━━━ Text to read ━━━
Now, I'm a fair player. We can say the same for the CNBC team that prepared this interview. They were kind enough to share one optimistic green line. A week before the interview, Upwork's stock prices recovered a bit. For more than 6% to be precise.
I don't know for sure whether or not Mr. Kasriel was aware that the stock market graph followed him throughout the interview. Maybe it's just me, but the expressions on his face may or may not have something to do with the numbers displayed at particular moments.
If there were an Upwork’s birthday party to mark the first year as a public company, then NASDAQ would have to bring the biggest birthday present. Why?
NASDAQ marketing team owe it so much to hard-working and talented freelancers they hired on Upwork.
With a small internal team and a handful of freelancers, their initial efforts increased Nasdaq’s social followers from 20K to over a million.
You can read the whole story here how Upwork’s freelancers managed to completely reshape the NASDAQ’s marketing perspective and social media exposure.
━━━ Recorded information ━━━
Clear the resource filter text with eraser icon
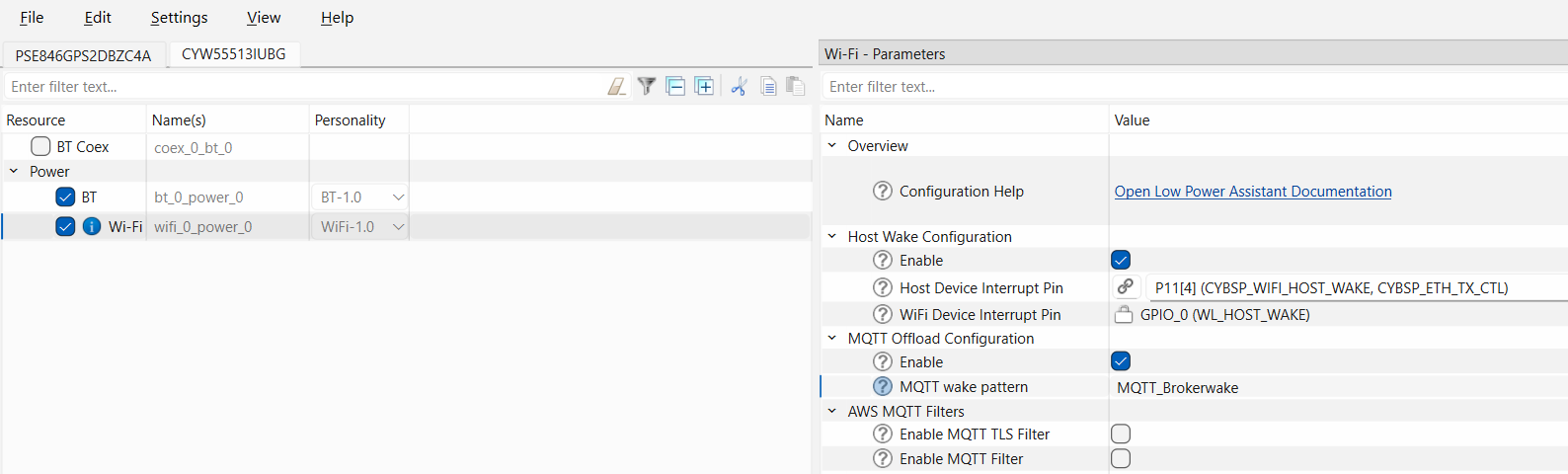 coord(616,87)
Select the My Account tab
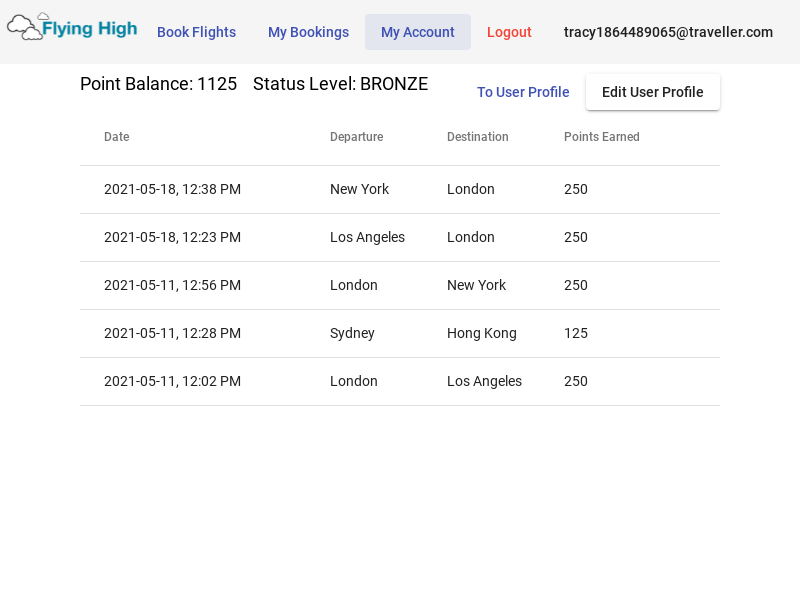 click(417, 32)
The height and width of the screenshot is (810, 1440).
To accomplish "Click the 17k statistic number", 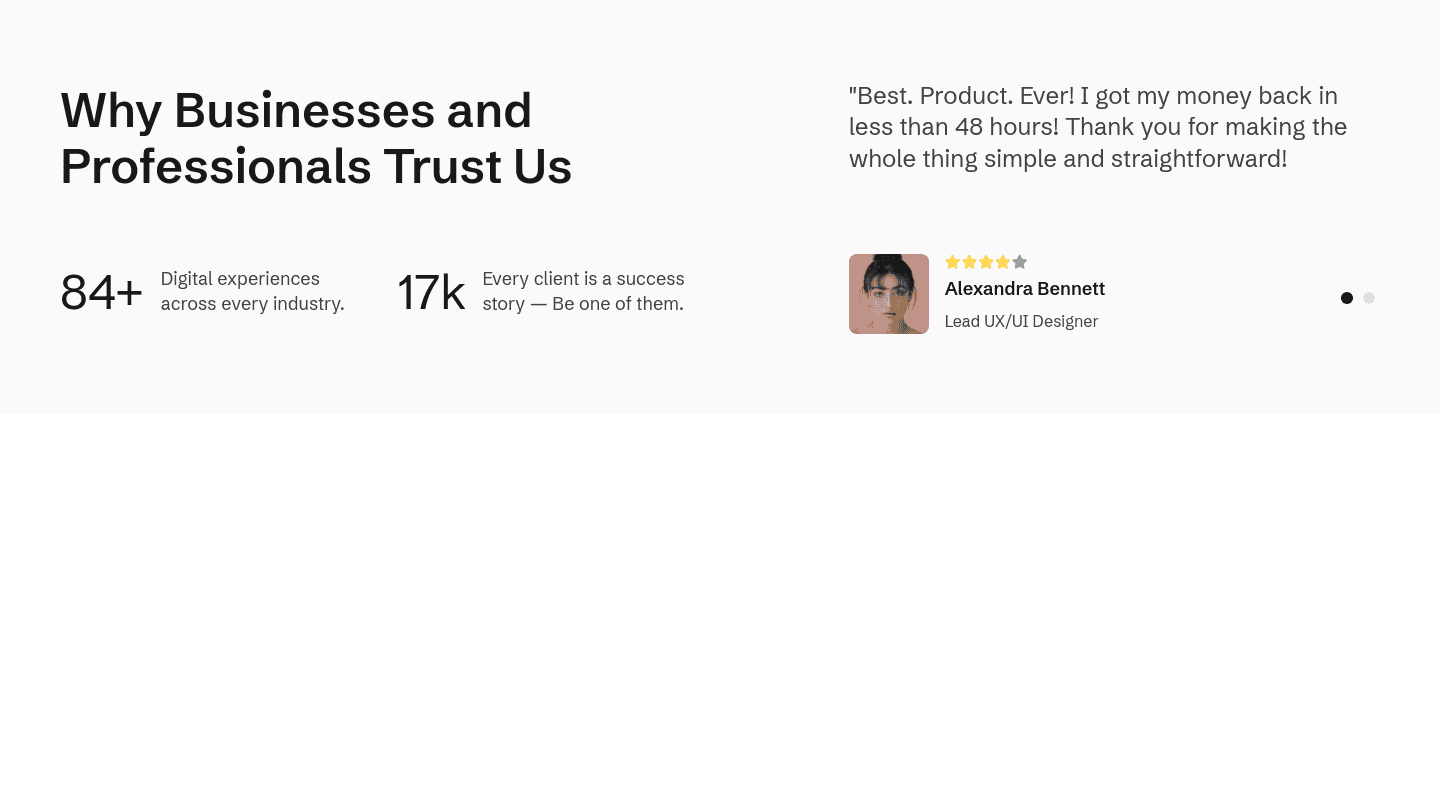I will pyautogui.click(x=431, y=293).
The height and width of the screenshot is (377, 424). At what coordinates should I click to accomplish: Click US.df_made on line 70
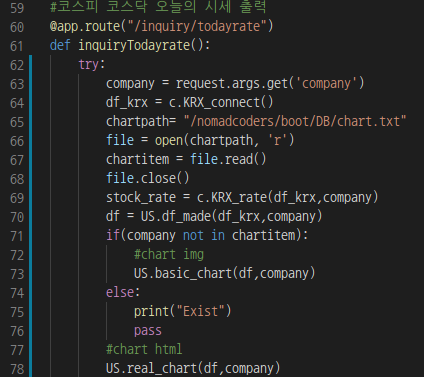(175, 216)
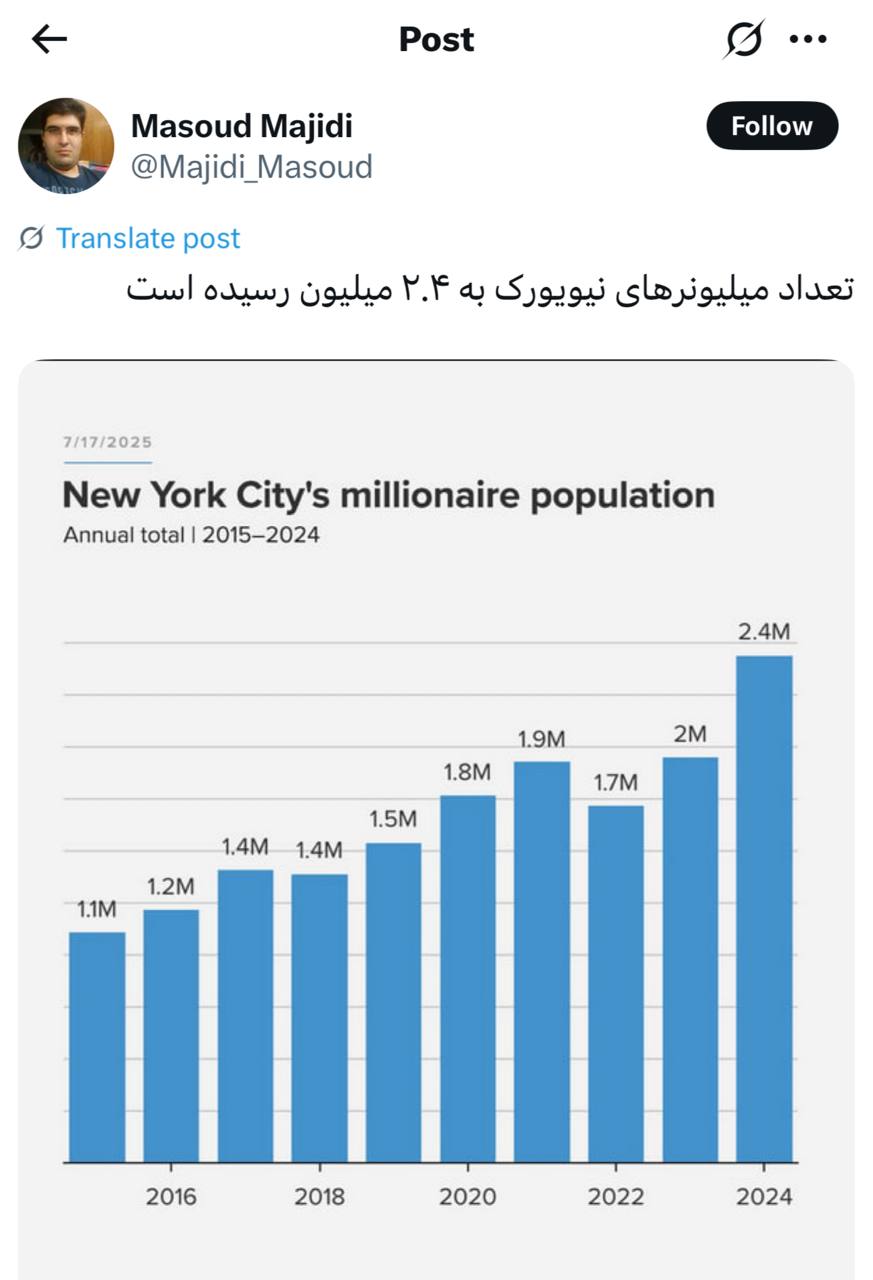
━━━
• Set task A: Do these statements agree with the passage about Upwork and NASDAQ? For each, answer yes or no and quote the words from the passage that decide it. (i) Upwork's stock prices rose by more than 6% in the week before the interview. (ii) Nasdaq's social followers grew from 20K to over a million. (iii) NASDAQ's initial marketing effort relied on a large internal team.
• Set task B: In the passage about Upwork and NASDAQ, whom did the NASDAQ marketing team hire on Upwork?
• Set task C: Write what comes next in the passage about Upwork and NASDAQ, picking up after its final sentence.

• Exercise response A:
(i) Yes: "A week before the interview, Upwork's stock prices recovered a bit. For more than 6% to be precise."
(ii) Yes: "their initial efforts increased Nasdaq’s social followers from 20K to over a million."
(iii) No: "With a small internal team and a handful of freelancers"

• Exercise response B: Hard-working and talented freelancers.

• Exercise response C:
When Machiz and Gonzalez planned to shoot a show for South by Southwest, they built the entire production crew through the Upwork platform. And had them set up before Machiz arrived. For larger crews, they may hire an agency through Upwork to take care of bringing the entire crew together.
This is a great example and confirmation of how the businesses, even the most complex and demanding ones, can benefit a lot from working with freelancers. Now, the only trouble is that NASDAQ couldn't return a favor and do something for the price of Upwork's shares.
Stock markets may move in mysterious and quite unpredictable ways, but they obey the laws of demand and supply. You can't do your marketing magic on your stock prices. Sooner or later, you have to face and accept reality.
The moment of truth for Upwork took place one year after their NASDAQ debut. Upwork’s stock prices eventually reached the projected level (2018), and for the last six months, they keep failing to surprise us with some good news.
We can only imagine how some of Upwork's investors feel right now. It's not, all the same, to pay between $20 and $25 per share in October 2018, only to witness that one year later, you can get between $14 and $17.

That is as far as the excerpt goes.